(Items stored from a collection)
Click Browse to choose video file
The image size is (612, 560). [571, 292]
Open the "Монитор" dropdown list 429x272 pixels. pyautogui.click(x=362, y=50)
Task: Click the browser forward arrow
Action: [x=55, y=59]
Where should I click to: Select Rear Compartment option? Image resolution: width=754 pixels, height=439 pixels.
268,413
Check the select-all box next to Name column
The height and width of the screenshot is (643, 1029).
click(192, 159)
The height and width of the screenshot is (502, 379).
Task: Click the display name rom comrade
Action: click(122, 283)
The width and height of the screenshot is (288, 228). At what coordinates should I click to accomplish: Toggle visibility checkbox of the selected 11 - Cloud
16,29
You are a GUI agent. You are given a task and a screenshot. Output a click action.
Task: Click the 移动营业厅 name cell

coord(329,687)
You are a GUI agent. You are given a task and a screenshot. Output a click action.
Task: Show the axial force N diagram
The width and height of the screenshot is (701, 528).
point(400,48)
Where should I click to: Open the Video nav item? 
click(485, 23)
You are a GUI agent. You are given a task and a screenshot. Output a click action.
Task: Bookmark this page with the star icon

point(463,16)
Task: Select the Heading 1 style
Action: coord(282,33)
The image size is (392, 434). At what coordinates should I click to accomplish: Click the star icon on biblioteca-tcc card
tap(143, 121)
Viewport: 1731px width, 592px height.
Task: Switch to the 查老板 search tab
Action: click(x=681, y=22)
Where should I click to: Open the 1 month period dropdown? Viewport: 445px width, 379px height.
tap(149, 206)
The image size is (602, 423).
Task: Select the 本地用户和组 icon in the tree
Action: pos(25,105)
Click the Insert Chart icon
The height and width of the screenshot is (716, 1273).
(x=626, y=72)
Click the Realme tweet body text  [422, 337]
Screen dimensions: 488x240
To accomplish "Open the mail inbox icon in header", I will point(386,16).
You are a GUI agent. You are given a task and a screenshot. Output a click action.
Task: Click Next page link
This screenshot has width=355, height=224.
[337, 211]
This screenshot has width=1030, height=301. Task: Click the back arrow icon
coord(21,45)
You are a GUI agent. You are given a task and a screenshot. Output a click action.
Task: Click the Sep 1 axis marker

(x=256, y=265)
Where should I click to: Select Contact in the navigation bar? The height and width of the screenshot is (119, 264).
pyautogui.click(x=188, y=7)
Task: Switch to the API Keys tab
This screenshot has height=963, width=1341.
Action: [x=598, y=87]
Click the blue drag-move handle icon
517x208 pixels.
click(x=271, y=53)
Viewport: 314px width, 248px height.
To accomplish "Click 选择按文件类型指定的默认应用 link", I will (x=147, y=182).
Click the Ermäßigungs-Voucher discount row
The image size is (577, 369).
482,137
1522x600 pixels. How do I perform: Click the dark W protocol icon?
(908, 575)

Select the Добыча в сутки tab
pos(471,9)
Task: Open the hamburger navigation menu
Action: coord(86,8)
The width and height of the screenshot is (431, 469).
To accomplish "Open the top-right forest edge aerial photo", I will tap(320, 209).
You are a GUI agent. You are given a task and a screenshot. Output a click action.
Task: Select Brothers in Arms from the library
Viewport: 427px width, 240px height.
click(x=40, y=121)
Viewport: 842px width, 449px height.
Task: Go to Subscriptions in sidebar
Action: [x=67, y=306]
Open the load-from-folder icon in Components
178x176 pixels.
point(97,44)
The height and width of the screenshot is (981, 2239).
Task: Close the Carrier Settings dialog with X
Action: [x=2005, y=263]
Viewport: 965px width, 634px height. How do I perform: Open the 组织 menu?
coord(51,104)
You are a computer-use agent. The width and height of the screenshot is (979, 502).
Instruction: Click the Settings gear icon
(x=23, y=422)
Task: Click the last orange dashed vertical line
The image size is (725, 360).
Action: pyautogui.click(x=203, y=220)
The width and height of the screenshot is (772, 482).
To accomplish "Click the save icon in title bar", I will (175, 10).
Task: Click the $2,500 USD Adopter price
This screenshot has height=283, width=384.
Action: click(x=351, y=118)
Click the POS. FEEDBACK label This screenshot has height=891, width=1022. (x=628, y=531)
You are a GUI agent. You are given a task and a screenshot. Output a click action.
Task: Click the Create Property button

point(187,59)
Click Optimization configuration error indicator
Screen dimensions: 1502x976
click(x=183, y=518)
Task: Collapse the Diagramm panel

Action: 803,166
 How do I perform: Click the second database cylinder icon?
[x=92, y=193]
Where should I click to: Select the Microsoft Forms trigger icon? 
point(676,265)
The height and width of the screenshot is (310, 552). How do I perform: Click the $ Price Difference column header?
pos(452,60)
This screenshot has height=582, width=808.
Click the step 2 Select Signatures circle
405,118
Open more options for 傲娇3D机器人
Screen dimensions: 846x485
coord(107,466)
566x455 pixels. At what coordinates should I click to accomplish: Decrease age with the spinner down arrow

*Stated task*: Reproduce every line of the listing above, unchanged and in full.

*Correct output*:
Click Browse to choose video file
The image size is (612, 560). [571, 292]
Open the "Монитор" dropdown list 429x272 pixels. pyautogui.click(x=362, y=50)
Task: Click the browser forward arrow
Action: [x=55, y=59]
Where should I click to: Select Rear Compartment option? Image resolution: width=754 pixels, height=439 pixels.
268,413
Check the select-all box next to Name column
The height and width of the screenshot is (643, 1029).
click(192, 159)
The height and width of the screenshot is (502, 379).
Task: Click the display name rom comrade
Action: click(122, 283)
The width and height of the screenshot is (288, 228). At what coordinates should I click to accomplish: Toggle visibility checkbox of the selected 11 - Cloud
16,29
You are a GUI agent. You are given a task and a screenshot. Output a click action.
Task: Click the 移动营业厅 name cell

coord(329,687)
You are a GUI agent. You are given a task and a screenshot. Output a click action.
Task: Show the axial force N diagram
The width and height of the screenshot is (701, 528).
point(400,48)
Where should I click to: Open the Video nav item? 
click(485, 23)
You are a GUI agent. You are given a task and a screenshot. Output a click action.
Task: Bookmark this page with the star icon

point(463,16)
Task: Select the Heading 1 style
Action: coord(282,33)
The image size is (392, 434). At what coordinates should I click to accomplish: Click the star icon on biblioteca-tcc card
tap(143, 121)
Viewport: 1731px width, 592px height.
Task: Switch to the 查老板 search tab
Action: click(x=681, y=22)
Where should I click to: Open the 1 month period dropdown? Viewport: 445px width, 379px height.
tap(149, 206)
The image size is (602, 423).
Task: Select the 本地用户和组 icon in the tree
Action: pos(25,105)
Click the Insert Chart icon
The height and width of the screenshot is (716, 1273).
(x=626, y=72)
Click the Realme tweet body text  [422, 337]
Screen dimensions: 488x240
To accomplish "Open the mail inbox icon in header", I will point(386,16).
You are a GUI agent. You are given a task and a screenshot. Output a click action.
Task: Click Next page link
This screenshot has width=355, height=224.
[337, 211]
This screenshot has width=1030, height=301. Task: Click the back arrow icon
coord(21,45)
You are a GUI agent. You are given a task and a screenshot. Output a click action.
Task: Click the Sep 1 axis marker

(x=256, y=265)
Where should I click to: Select Contact in the navigation bar? The height and width of the screenshot is (119, 264).
pyautogui.click(x=188, y=7)
Task: Switch to the API Keys tab
This screenshot has height=963, width=1341.
Action: [x=598, y=87]
Click the blue drag-move handle icon
517x208 pixels.
click(x=271, y=53)
Viewport: 314px width, 248px height.
To accomplish "Click 选择按文件类型指定的默认应用 link", I will (x=147, y=182).
Click the Ermäßigungs-Voucher discount row
The image size is (577, 369).
482,137
1522x600 pixels. How do I perform: Click the dark W protocol icon?
(908, 575)

Select the Добыча в сутки tab
pos(471,9)
Task: Open the hamburger navigation menu
Action: coord(86,8)
The width and height of the screenshot is (431, 469).
To accomplish "Open the top-right forest edge aerial photo", I will tap(320, 209).
You are a GUI agent. You are given a task and a screenshot. Output a click action.
Task: Select Brothers in Arms from the library
Viewport: 427px width, 240px height.
click(x=40, y=121)
Viewport: 842px width, 449px height.
Task: Go to Subscriptions in sidebar
Action: [x=67, y=306]
Open the load-from-folder icon in Components
178x176 pixels.
point(97,44)
The height and width of the screenshot is (981, 2239).
Task: Close the Carrier Settings dialog with X
Action: [x=2005, y=263]
Viewport: 965px width, 634px height. How do I perform: Open the 组织 menu?
coord(51,104)
You are a computer-use agent. The width and height of the screenshot is (979, 502).
Instruction: Click the Settings gear icon
(x=23, y=422)
Task: Click the last orange dashed vertical line
The image size is (725, 360).
Action: pyautogui.click(x=203, y=220)
The width and height of the screenshot is (772, 482).
To accomplish "Click the save icon in title bar", I will (175, 10).
Task: Click the $2,500 USD Adopter price
This screenshot has height=283, width=384.
Action: click(x=351, y=118)
Click the POS. FEEDBACK label This screenshot has height=891, width=1022. (x=628, y=531)
You are a GUI agent. You are given a task and a screenshot. Output a click action.
Task: Click the Create Property button

point(187,59)
Click Optimization configuration error indicator
Screen dimensions: 1502x976
click(x=183, y=518)
Task: Collapse the Diagramm panel

Action: 803,166
 How do I perform: Click the second database cylinder icon?
[x=92, y=193]
Where should I click to: Select the Microsoft Forms trigger icon? 
point(676,265)
The height and width of the screenshot is (310, 552). How do I perform: Click the $ Price Difference column header?
pos(452,60)
This screenshot has height=582, width=808.
Click the step 2 Select Signatures circle
405,118
Open more options for 傲娇3D机器人
Screen dimensions: 846x485
coord(107,466)
566x455 pixels. At what coordinates should I click to accomplish: Decrease age with the spinner down arrow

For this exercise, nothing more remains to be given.